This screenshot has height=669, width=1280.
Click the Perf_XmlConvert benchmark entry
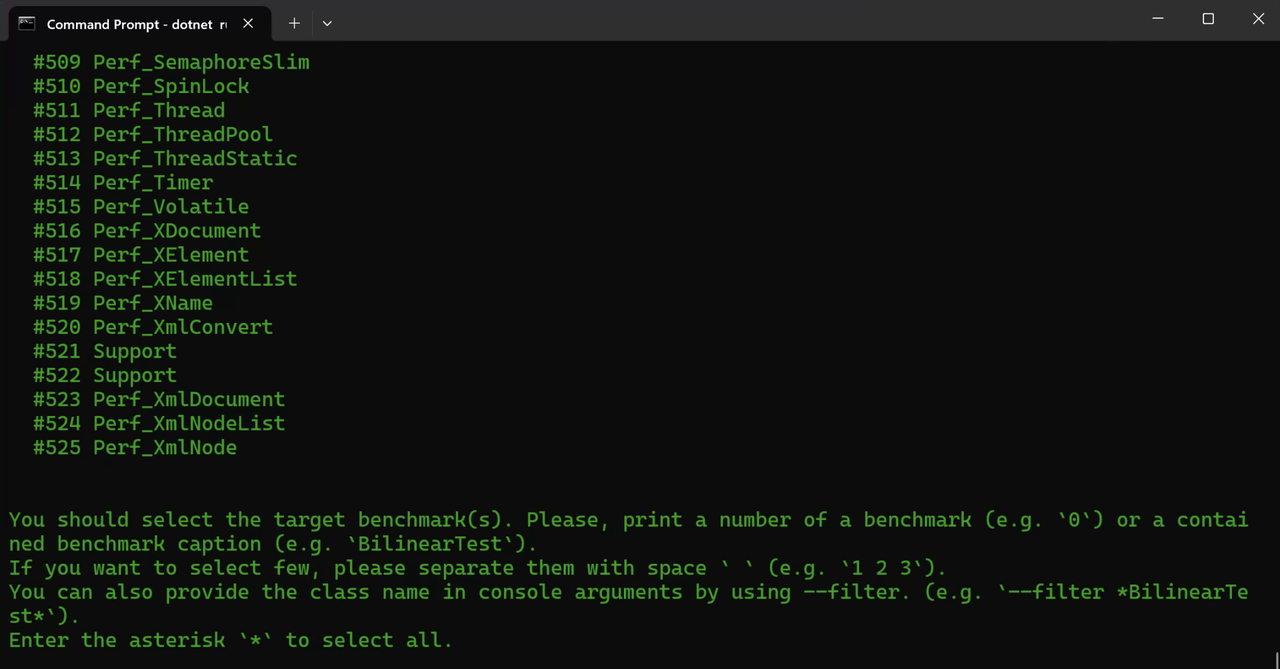tap(182, 327)
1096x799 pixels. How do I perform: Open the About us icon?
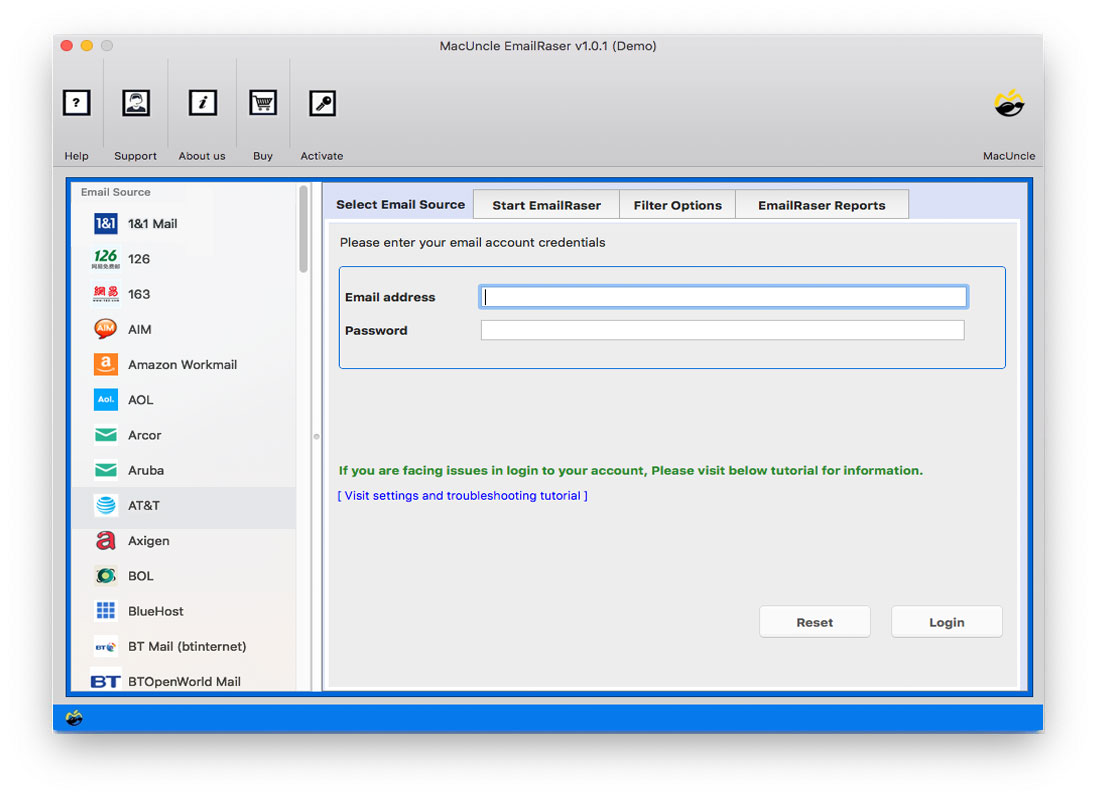pyautogui.click(x=201, y=103)
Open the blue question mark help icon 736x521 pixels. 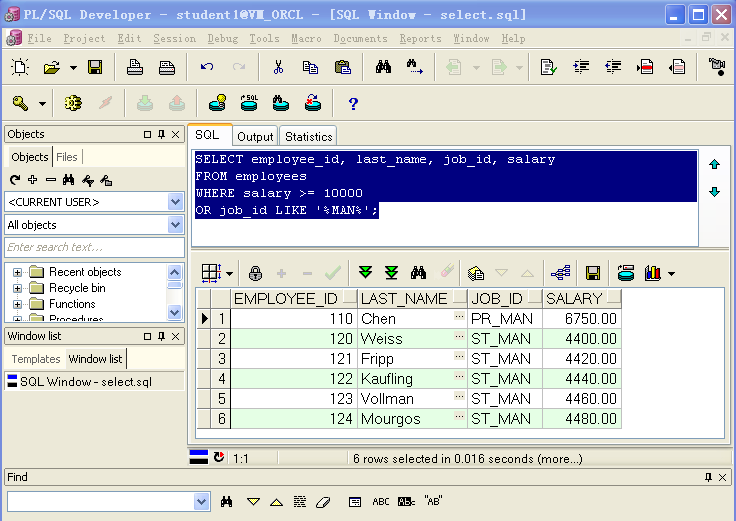353,103
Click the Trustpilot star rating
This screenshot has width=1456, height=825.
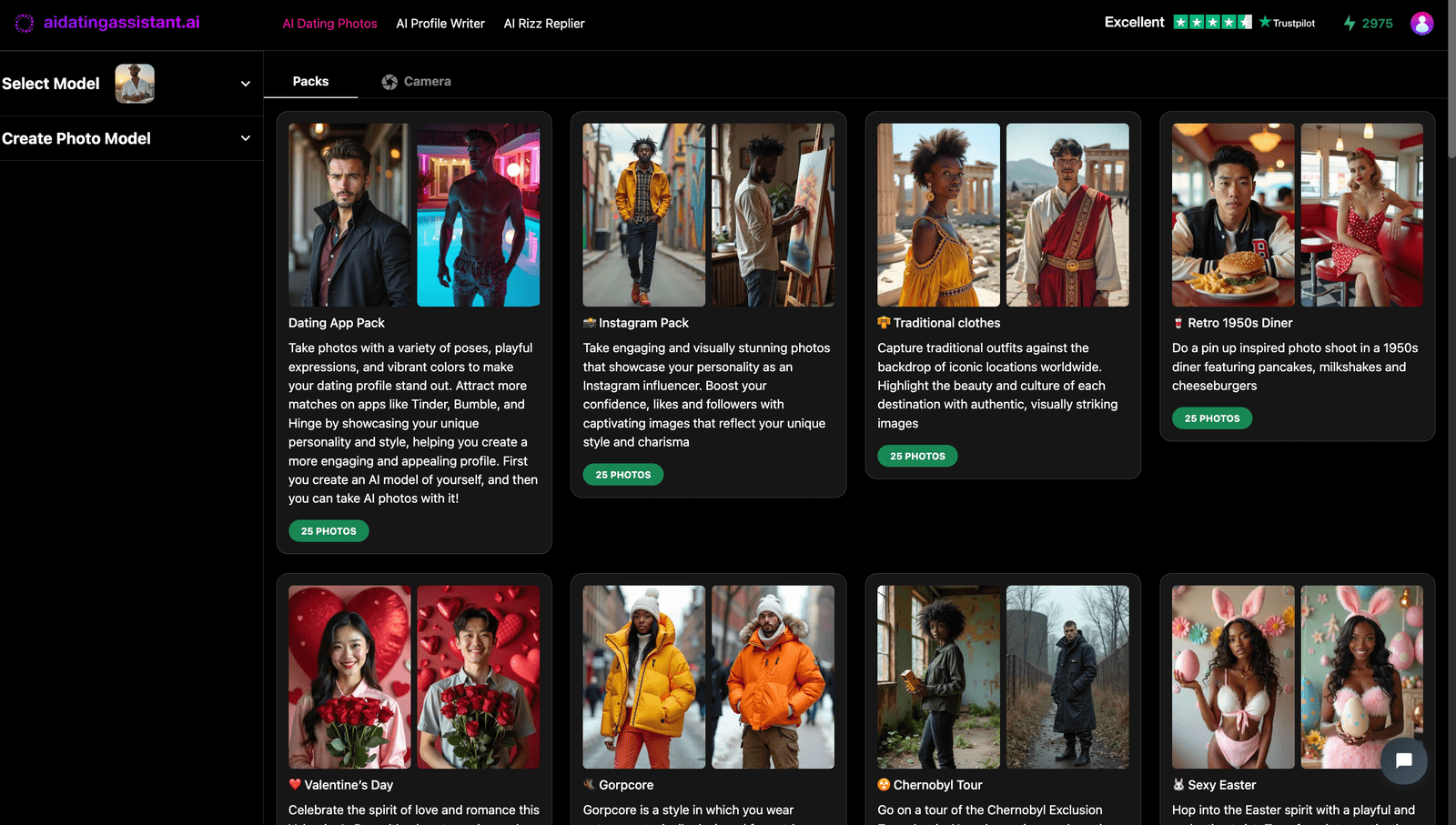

§

Search the listing above for lines containing "height", and copy them.

This screenshot has height=669, width=1280.
This screenshot has width=1456, height=825.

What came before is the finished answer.